Pain & gain
|de Michael Bay, 2013, ****
Michael Bay a une qualité : la constance. Bad boys, Armageddon, Pearl Harbor, Transformers, Transformers : la revanche, Transformers : la face cachée de la Lune, tout ça repose sur les mêmes ficelles (des biceps, des explosions, une dose d’humour bas de plafond et une paire de seins) et la principale difficulté du critique est de varier les tournures pour ne pas se répéter. Cependant, il y a débat chez certains, vu que le premier film de Michael Bay, Rock, était loin d’être une bouse : y a‑t-il un second degré chez Michael Bay ?
Et bien, je parie que Pain & gain¹ fera couler de l’encre quand, dans quarante ans, on écrira des livres sur la filmographie de Michal Bay.
La base ? Trois types plus musclés qu’intelligents kidnappent un millionnaire et lui font signer un don de tous ses biens. Pendant qu’ils profitent des voitures, des villas et des filles, le millionnaire recrute un détective pour les retrouver. Dans la bande-annonce, y’a Mark Wahlberg qui court, des flics du SWAT qui descendent d’un fourgon au ralenti, une bombe en maillot de bain, Ed Harris qui résume la situation, une bombe qui se fait couler du champagne sur le soutien-gorge, Dwayne Johnson, une Lamborghini, Mark Wahlberg qui crie, une voiture qui explose, bref, dans la bande-annonce, y’a tout un film de Michael Bay résumé.
Et puis, il y a le film. Et le film est, comment dire… Très différent de la bande-annonce. La première chose remarquable sur les héros est leur stupidité, la deuxième, leur foi inébranlable que le rêve américain, c’est qu’on peut devenir riche en faisant de la muscu. On voit peu les flics, y’a deux explosions en tout et pour tout, et chaque scène d’action est méthodiquement tournée en parodie. Car c’est, profondément, ce qu’est Pain & gain : une parodie. Des personnages convaincus qu’on peut vivre comme dans un film de Michael Bay se foutent dans une merde noire parce qu’ils sont cons. Le pire, c’est que c’est inspiré d’une histoire vraie, et là aussi Michael Bay fait un effort de second-degrétisation : au moment où tout un chacun se dit « non, c’est pas possible, c’est vraiment trop gros », un panneau vient rappeler que « c’est toujours une histoire vraie ».

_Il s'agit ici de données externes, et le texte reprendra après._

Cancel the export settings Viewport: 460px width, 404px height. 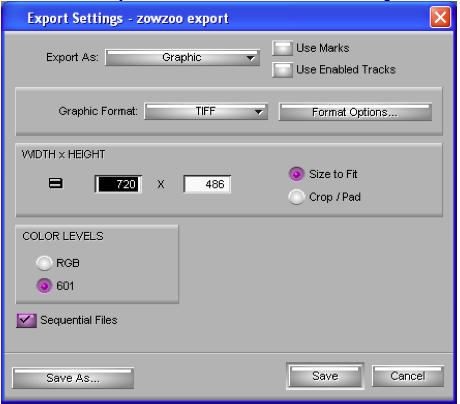coord(408,376)
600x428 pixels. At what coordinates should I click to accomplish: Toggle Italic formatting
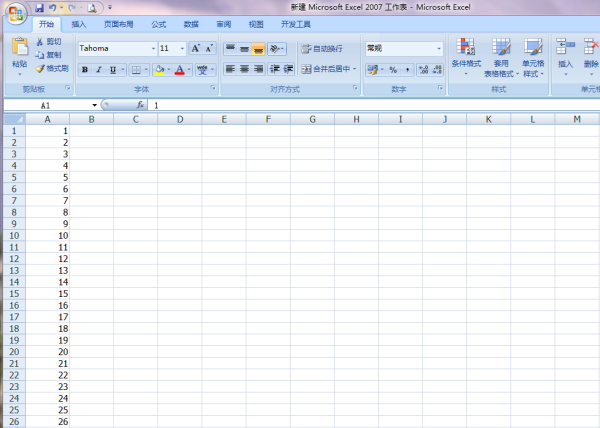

Bien sûr, il y a quelques aménagements par rapport à la réalité, mais le choix de raconter cette histoire est un gros retournement pour Michael Bay : d’un coup, son obsession pour les biceps et le patriotisme un peu saoulant de ses films sont retournés comme exemplaires de crétinerie, des gens qui regardent ses films au premier degré (« I watched a lot of movies, I know what I’m doing ») sont des abrutis finis, la bimbo décérébrée inspirée de la réalité est encore plus bimbo et encore plus décérébrée que les pouffes de Transformers et les plus gros seins du film ont une vraie utilité.

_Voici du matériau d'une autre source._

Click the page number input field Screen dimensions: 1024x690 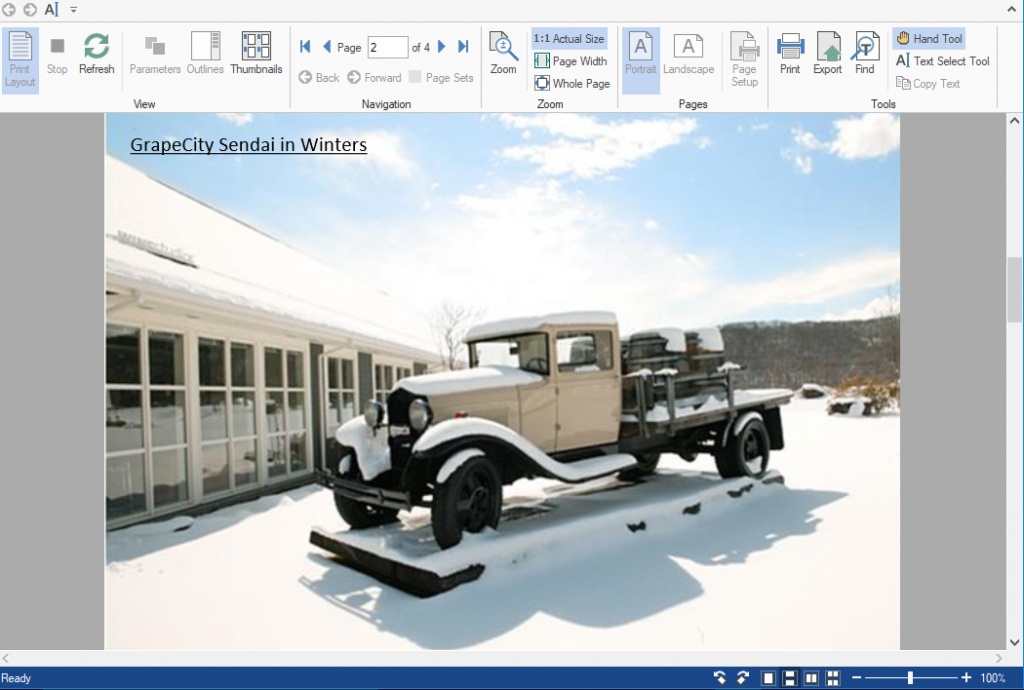[x=387, y=47]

À côté de ça, Pain & gain est une comédie farfelue très bête, déjantée, rythmée malgré une ou deux faiblesses occasionnelles de montage. C’est très ordinaire en tant que film, mais amusant et distrayant. Ce qui, quand on parle de films de Michael Bay, est déjà un énorme compliment.
¹ Nous sommes sans nouvelle du Comité anti-traductions foireuses. Il paraît que ses membres ont été hospitalisés après avoir vu écrit « No pain no gain » sur l’affiche française.